Use Matches to obtain strings of text within a paragraph

Hi,

I would like to pull all triathlon websites from the follow using matches:

href="/triathlon.com/rmstechnology/home">RMS Technology

  • <div class=“j10yRb” role="presentation"

    For example; “/triathlon.com/rmstechnology/home”

    How would I do this?
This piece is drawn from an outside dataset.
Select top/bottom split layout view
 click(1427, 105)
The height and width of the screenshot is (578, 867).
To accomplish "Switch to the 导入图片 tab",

Should I use the advanced option?

@Katie_Vooght

can you check if following options would better fit to the task:

  • using find children, filtering to all a elements (Links) and retrieve the href attribute value
  • using XML processing and filtering to all a elements and href attribute value retrival

About Regex A quick an dirty approach could be:
grafik

(?<=href=)".*" seems to start in the right place but then highlights all text after even text that is not needed. Is there a better way to indicate where to stop the text?

@Katie_Vooght
as it was doing the most simplest regex pattern yes it take also the surrounding “”. But I dont know your RegEx skills and aimed to do as simple as possible.

However it will not disturb as it can easy removed.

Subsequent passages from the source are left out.